Fantastic Four: Rise of the Silver Surfer (2007) poster

Fantastic Four: Rise of the Silver Surfer (2007)

Rating:


USA/Germany. 2007.

Crew

Director – Tim Story, Screenplay – Mark Frost & Don Payne, Story – Mark Frost & Jack Turman, Based on Characters Created by Jack Kirby & Stan Lee, Producers – Avi Arad, Bernd Eichinger & Ralph Winter, Photography – Larry Blanford, Music – John Ottman, Visual Effects Supervisor – Scott Squires, Visual Effects – Giant Killer Robots, Hammerhead Productions, Hy*drau*lx (Supervisor – Jake Morrison), The Orphanage Inc (Supervisor – Stu Marschwitz) & Weta Digital (Supervisor – Eric Saindon), Special Effects Supervisor – Mike Vezina, Creature/Makeup Effects – Spectral Motion Inc (Supervisor – Mike Elizalde), Production Design – Kirk M. Petruccelli. Production Company – 20th Century Fox/Marvel Enterprises/1492 Pictures/Bernd Eichinger/Constantin Film/Ingenious Film Partners/Dune Entertainment LLC.

▶ **Exercises**
(1) According to the film credits, who directed Fantastic Four: Rise of the Silver Surfer?
(2) Why do the film credits name Jack Kirby and Stan Lee?
(3) Copy everything in the film credits from "USA/Germany. 2007." down to "Partners/Dune Entertainment LLC.", swapping "Photography" for "Cinematography".
The material that follows has no connection to the film credits above.

▶ **Material supplied**
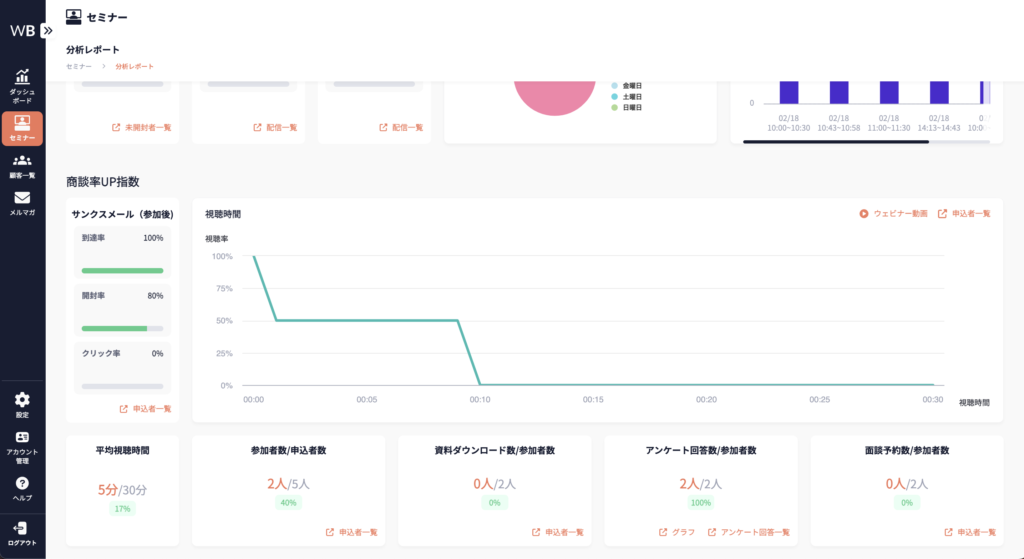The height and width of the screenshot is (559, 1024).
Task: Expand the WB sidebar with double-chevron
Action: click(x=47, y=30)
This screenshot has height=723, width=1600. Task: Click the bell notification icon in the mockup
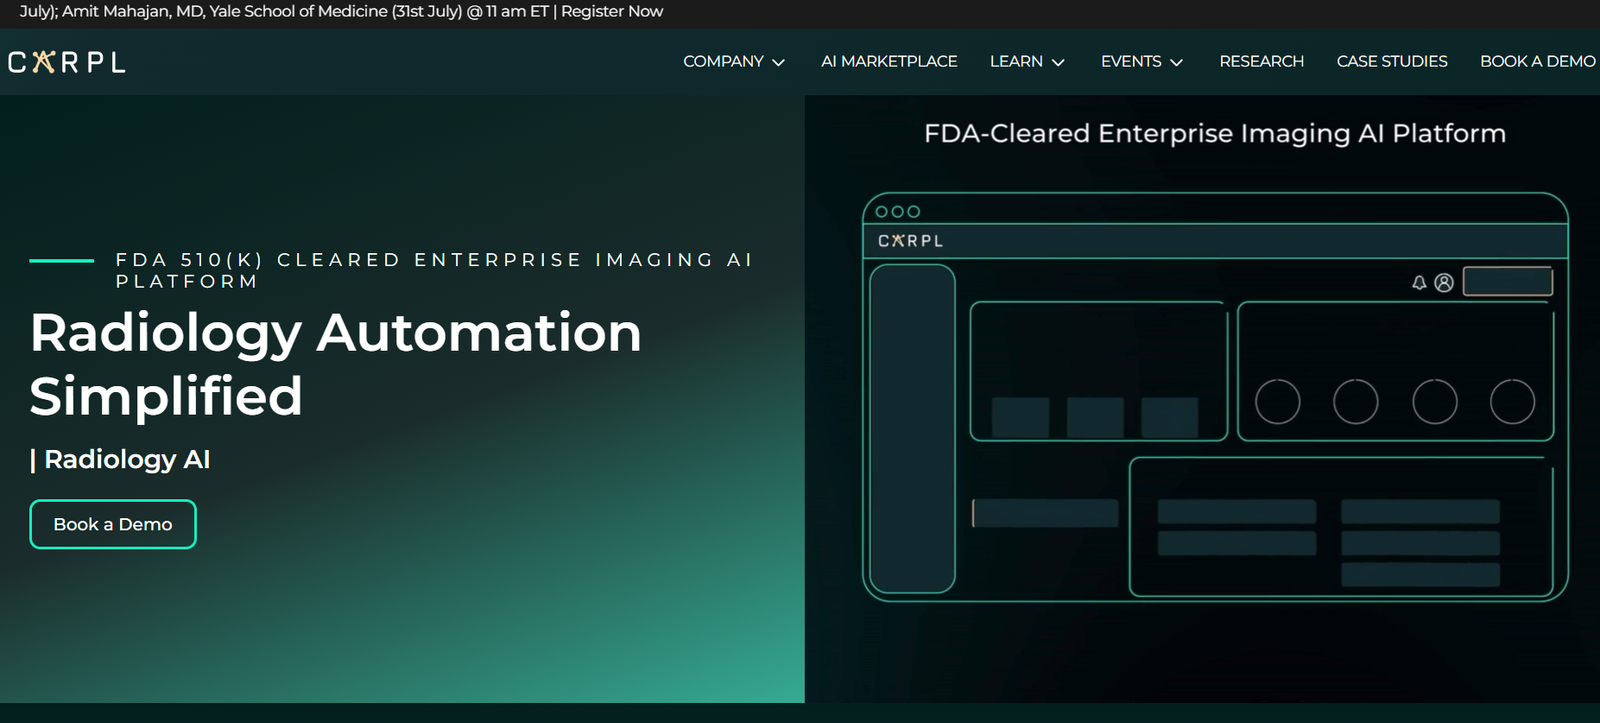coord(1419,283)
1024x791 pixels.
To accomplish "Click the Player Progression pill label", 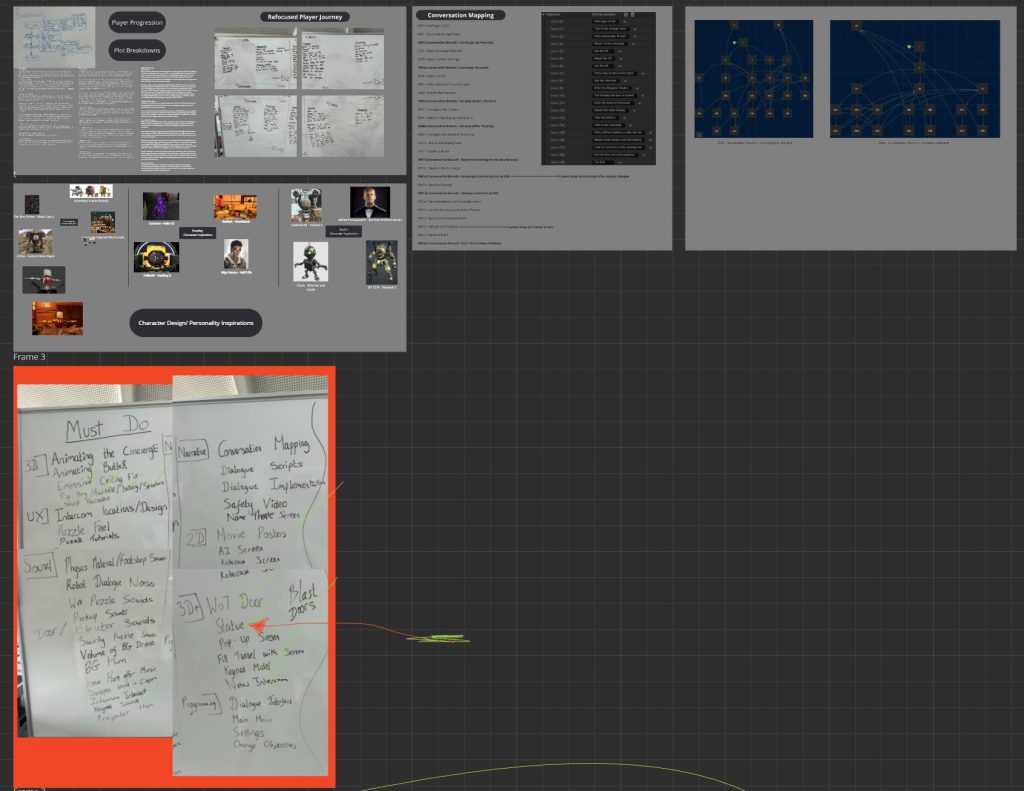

▶ **Answers below**
(1) Tim Story directed it.

(2) The film is based on characters that Jack Kirby and Stan Lee created.

(3)
USA/Germany. 2007.

Crew

Director – Tim Story, Screenplay – Mark Frost & Don Payne, Story – Mark Frost & Jack Turman, Based on Characters Created by Jack Kirby & Stan Lee, Producers – Avi Arad, Bernd Eichinger & Ralph Winter, Cinematography – Larry Blanford, Music – John Ottman, Visual Effects Supervisor – Scott Squires, Visual Effects – Giant Killer Robots, Hammerhead Productions, Hy*drau*lx (Supervisor – Jake Morrison), The Orphanage Inc (Supervisor – Stu Marschwitz) & Weta Digital (Supervisor – Eric Saindon), Special Effects Supervisor – Mike Vezina, Creature/Makeup Effects – Spectral Motion Inc (Supervisor – Mike Elizalde), Production Design – Kirk M. Petruccelli. Production Company – 20th Century Fox/Marvel Enterprises/1492 Pictures/Bernd Eichinger/Constantin Film/Ingenious Film Partners/Dune Entertainment LLC.